* REQUIREMENT: Extract, without alteration, every line below that contains the word "height".

** start DATA TO USE **

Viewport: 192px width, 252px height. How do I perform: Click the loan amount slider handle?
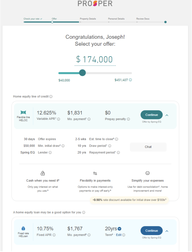click(82, 73)
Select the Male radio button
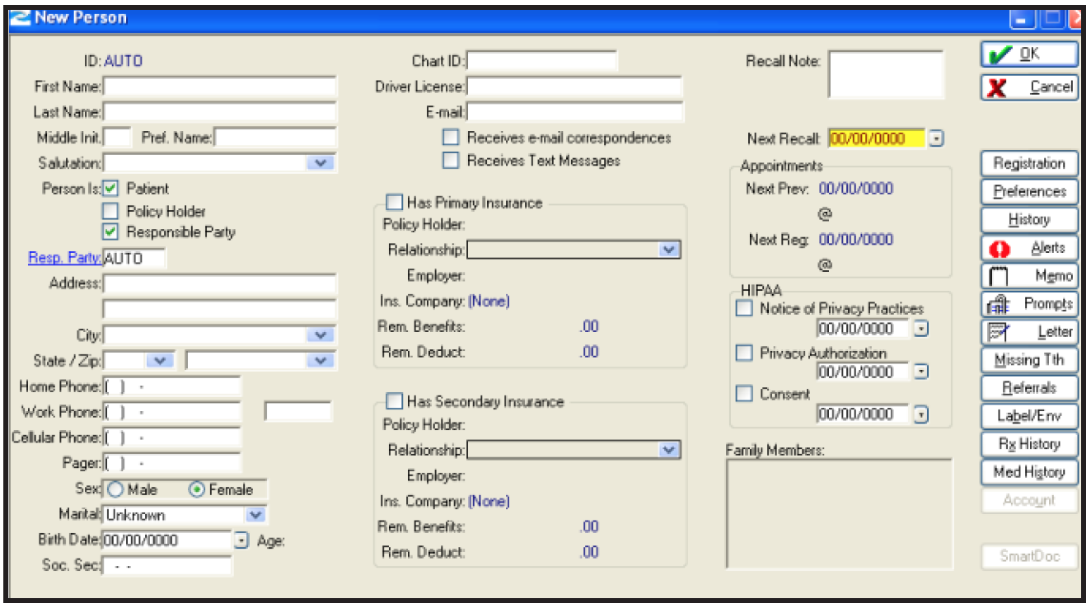The image size is (1091, 608). tap(115, 490)
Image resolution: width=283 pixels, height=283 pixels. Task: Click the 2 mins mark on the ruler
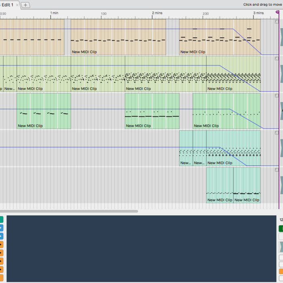[157, 13]
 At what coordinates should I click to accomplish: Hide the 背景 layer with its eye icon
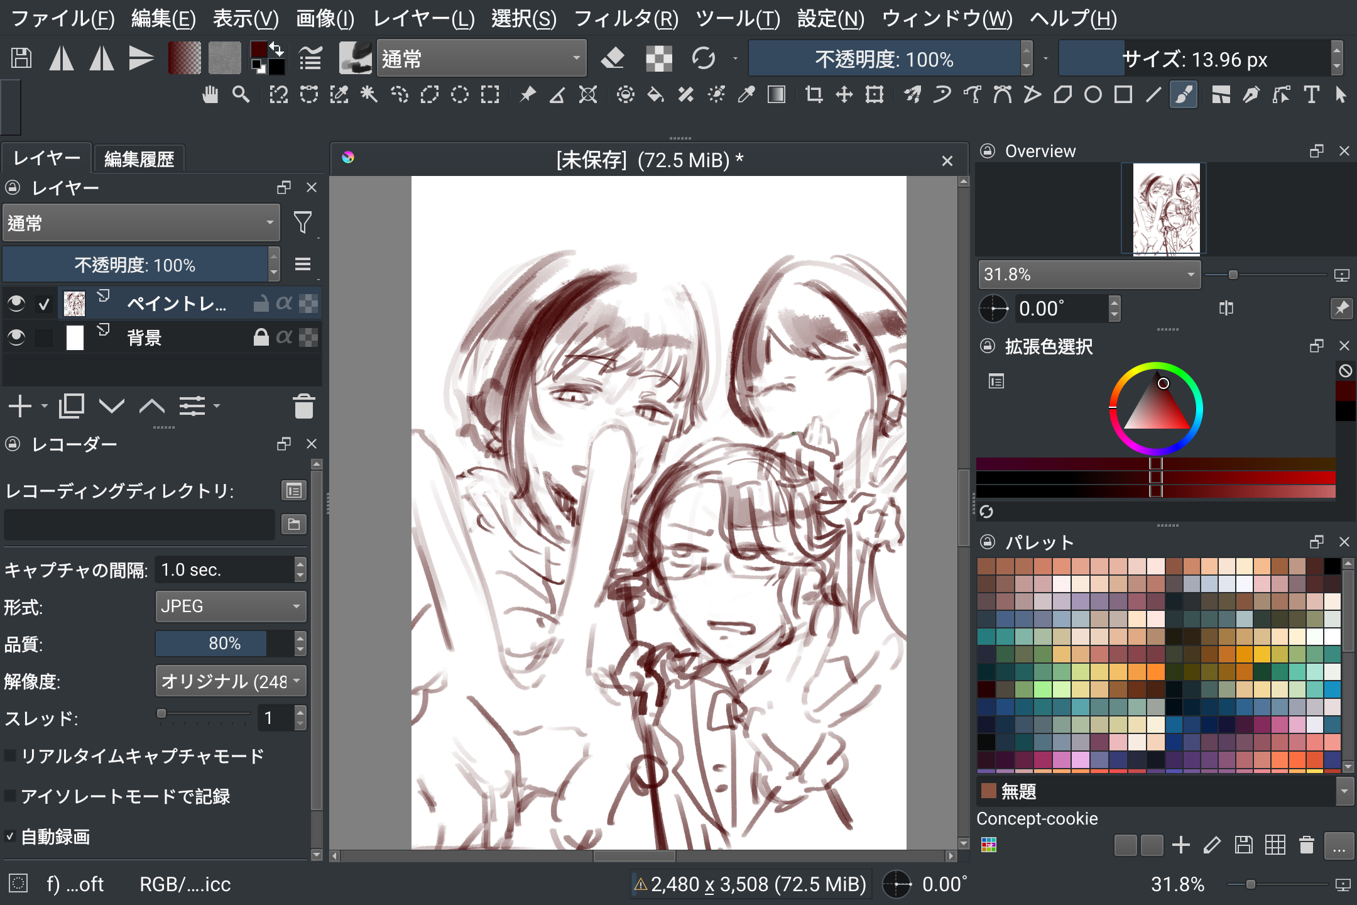tap(16, 337)
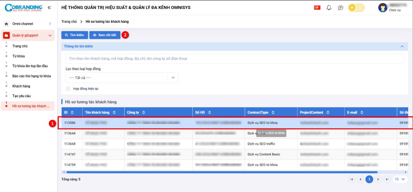The image size is (413, 192).
Task: Enable the 'Hợp đồng hiện tại' checkbox
Action: [x=68, y=89]
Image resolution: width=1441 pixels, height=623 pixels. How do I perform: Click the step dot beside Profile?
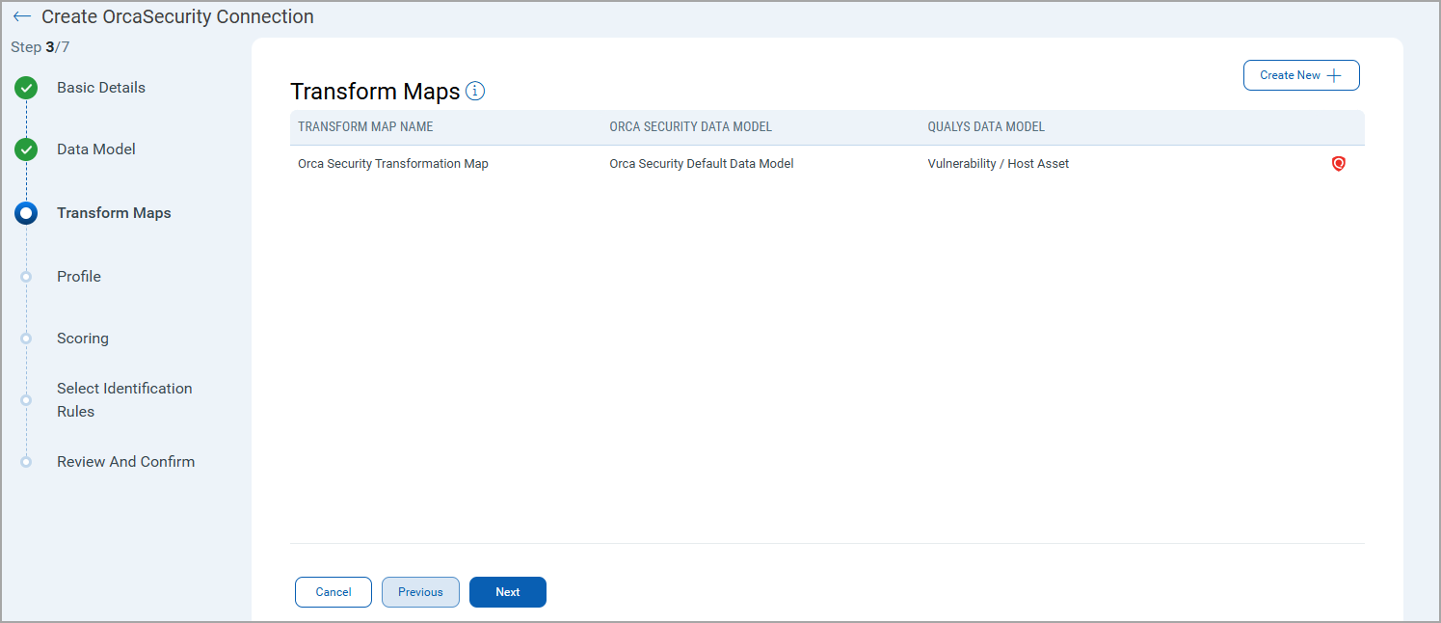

** end DATA TO USE **

* RESPONSE FOR THIS EXERCISE:
Viewport: 192px width, 252px height. How do I perform: Click the loan amount slider handle?
Image resolution: width=283 pixels, height=283 pixels. Task: Click the 2 mins mark on the ruler
Image resolution: width=1441 pixels, height=623 pixels. How do I perform: Click the step dot beside Profile?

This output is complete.